寄稿 中学25回

「福中・福高ラグビー50年史 千代原頭の想い出」に中学25回生の寄稿が掲載されておりませんでしたので、この年の印象的なできごと「戦後復活第1回目の試合」について記述してある部分を抜き出し、当回の寄稿とさせていただきます。

戦後復活1回目の試合

<P134 「部再建へ 中学26回西村強三」より>

終戦の年の秋、九大グランドで修猷館と試合した。初めての対外試合であった。試合前、活気鋭意のOBから大いに気合を入れられた。キックオフ。ボールは飛んだが、あちこちで異様な光景が起こった。組んずほぐれつの乱闘である。制笛一声。全員グランドに正座させられて、レフェリーの大目玉を喰らった。ただ終わりに「この気合はよろしい。忘れるな」といわれた。

<P137「中学27回生座談会」より>

このようにして部員は集まり、福中ラグビー部は復活し、戦時中とだえていた宿敵修猷館との対抗戦が、秋九大工学部グラウンドにおいて行われた。しかしこの試合たるや全く散々であった。1.2か月の練習でルールもほとんど知らず、スクラムも満足に組めず、相手を殴っても蹴飛ばしても、ボールをゴールに持っていけと闘球精神そのままで出場した我がチームは、キックオフと同時に修猷館選手を投げ飛ばし、それがきっかけで大乱闘になり、審判より一時ゲーム中止し大叱責を受け、その後ゲーム続行するも大惨敗。麻生は脳震盪で倒れた。

<P145 修猷館OBの回想「戦後最初の対福中戦 中田主基」より>

昭和二十年十一月戦後最初の福中対修猷の試合が九大工学部グラウンドで行なわれた。試合は福中のキックオフで開始され、そのボールを取って突進した修猷の野崎選手を福中のフォワードが乱打するという現在では考えられない事態が起り、当日の審判広田久次郎氏が驚いて両軍を集め、こんこんと注意されたが、戦後の時代を反映するような試合であった。

<P146 「焦土の中全国制覇を果たす 高校2回加藤孟」より>

昭和二十年八月十五日、予想もしなかった敗戦。
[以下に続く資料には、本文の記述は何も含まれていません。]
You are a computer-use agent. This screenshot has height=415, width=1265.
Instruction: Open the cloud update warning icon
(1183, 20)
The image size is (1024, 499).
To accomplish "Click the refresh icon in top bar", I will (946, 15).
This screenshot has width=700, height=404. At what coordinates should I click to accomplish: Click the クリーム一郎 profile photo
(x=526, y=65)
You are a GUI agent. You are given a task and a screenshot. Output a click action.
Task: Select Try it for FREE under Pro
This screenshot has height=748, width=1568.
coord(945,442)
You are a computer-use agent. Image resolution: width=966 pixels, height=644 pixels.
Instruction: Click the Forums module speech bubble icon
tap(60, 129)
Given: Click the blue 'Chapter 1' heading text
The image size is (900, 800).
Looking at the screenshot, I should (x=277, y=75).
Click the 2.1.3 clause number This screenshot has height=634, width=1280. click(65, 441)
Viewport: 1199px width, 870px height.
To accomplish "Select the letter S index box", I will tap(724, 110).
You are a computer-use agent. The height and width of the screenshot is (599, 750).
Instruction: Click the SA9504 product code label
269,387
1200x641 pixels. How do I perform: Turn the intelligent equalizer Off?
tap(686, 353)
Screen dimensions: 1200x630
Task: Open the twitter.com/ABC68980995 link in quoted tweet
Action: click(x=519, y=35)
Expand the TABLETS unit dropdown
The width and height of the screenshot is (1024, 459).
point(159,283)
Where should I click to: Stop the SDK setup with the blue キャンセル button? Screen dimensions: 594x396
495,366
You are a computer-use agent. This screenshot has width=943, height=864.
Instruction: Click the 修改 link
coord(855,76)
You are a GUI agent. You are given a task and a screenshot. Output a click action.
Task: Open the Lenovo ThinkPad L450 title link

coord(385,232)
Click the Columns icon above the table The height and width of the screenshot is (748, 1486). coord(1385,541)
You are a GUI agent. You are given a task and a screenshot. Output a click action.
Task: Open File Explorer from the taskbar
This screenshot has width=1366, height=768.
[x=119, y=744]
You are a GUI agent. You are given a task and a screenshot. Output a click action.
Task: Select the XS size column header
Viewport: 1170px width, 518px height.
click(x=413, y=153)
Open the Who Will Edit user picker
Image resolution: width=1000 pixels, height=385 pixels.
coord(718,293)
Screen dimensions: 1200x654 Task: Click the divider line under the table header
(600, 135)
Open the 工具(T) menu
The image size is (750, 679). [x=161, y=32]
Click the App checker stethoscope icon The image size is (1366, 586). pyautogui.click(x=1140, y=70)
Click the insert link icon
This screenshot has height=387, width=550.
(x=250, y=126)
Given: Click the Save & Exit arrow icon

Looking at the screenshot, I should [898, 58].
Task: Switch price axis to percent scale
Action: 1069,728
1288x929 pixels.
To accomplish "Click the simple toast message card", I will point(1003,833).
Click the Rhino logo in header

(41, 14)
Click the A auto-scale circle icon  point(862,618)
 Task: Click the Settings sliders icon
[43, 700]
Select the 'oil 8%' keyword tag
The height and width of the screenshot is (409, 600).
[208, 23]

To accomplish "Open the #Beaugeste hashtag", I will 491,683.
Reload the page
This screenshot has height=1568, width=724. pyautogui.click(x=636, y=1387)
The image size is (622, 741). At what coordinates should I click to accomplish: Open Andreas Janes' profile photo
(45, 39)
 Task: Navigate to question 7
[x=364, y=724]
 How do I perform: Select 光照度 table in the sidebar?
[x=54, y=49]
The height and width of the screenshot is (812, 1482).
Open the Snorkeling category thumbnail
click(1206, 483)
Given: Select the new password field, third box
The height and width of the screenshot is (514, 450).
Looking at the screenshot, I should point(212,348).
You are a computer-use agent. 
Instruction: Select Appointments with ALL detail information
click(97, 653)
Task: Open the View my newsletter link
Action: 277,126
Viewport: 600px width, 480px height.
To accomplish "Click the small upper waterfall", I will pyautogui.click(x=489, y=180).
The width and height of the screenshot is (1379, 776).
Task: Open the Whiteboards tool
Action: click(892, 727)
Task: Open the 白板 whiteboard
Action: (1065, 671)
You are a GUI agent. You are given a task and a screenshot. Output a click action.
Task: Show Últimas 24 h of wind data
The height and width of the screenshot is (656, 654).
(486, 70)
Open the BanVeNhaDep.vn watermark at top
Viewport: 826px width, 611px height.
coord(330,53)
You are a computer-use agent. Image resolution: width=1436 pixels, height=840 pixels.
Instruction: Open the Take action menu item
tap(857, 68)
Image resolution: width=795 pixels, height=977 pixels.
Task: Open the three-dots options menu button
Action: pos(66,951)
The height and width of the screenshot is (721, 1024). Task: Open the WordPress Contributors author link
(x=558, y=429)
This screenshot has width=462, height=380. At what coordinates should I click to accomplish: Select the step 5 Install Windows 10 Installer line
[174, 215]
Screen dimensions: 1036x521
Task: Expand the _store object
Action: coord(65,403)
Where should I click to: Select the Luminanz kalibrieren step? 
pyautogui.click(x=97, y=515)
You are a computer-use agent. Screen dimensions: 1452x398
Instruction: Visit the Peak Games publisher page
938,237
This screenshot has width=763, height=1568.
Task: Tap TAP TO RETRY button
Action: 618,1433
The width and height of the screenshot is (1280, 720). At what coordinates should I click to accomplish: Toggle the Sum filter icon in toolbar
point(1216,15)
九月十日、授業が始まるとともに、学徒動員先や軍需工場から、又、陸、海、空軍へ志願して行っていた友人達も元気に帰って来た。

敗戦による心のむなしさのためか、負けたのではない、負けるもんか、と兵隊帰り、動員帰りの部員達は、他の部よりもいち早く部の復活を図った。進駐軍の命により柔道、剣道等の部活動禁止の為、両部より多数の猛者が入部、参加した。

早速練習開始。終戦直後で物資不足、食糧難時代、ユニフォーム、パンツ、スパイク等なく鶏 (素足) 練習、素足でプレースキック、雨の日の水を吸った重い球をキック、パント、ドリブルとよく練習できていたものと思う。ボールも戦前使っていたものを部室の隅からひっぱり出してきたもの、先輩から貰ったもの等で、楕円球じゃなく、丸くふくらんだバスケットボールのような球で練習した。

「練習ばっかしじゃ面白うなかばい、一遍試合してみろうや!」ということで十一月中旬、九大工学部グラウンドにて修猷館と対戦した。練習期間も短く、まだラグビーそのものもわからぬまま試合、「ボールが来たら、一歩でも二歩でも前に行け。走れ。敵がボールを持ったらくらしやい」と先輩がちらっと冗談まじりにいった言葉が頭にあったのだろう。福中キックオフ。 修猷がボールを取って突進すると、タックルを忘れ、一人がポカリと手を出し、それにつられて皆集まり、ポカ、ポカ。笛が鳴り、レフェリーより大目玉、でこの試合は負け(福中0-23修猷)。とんだお笑いであった。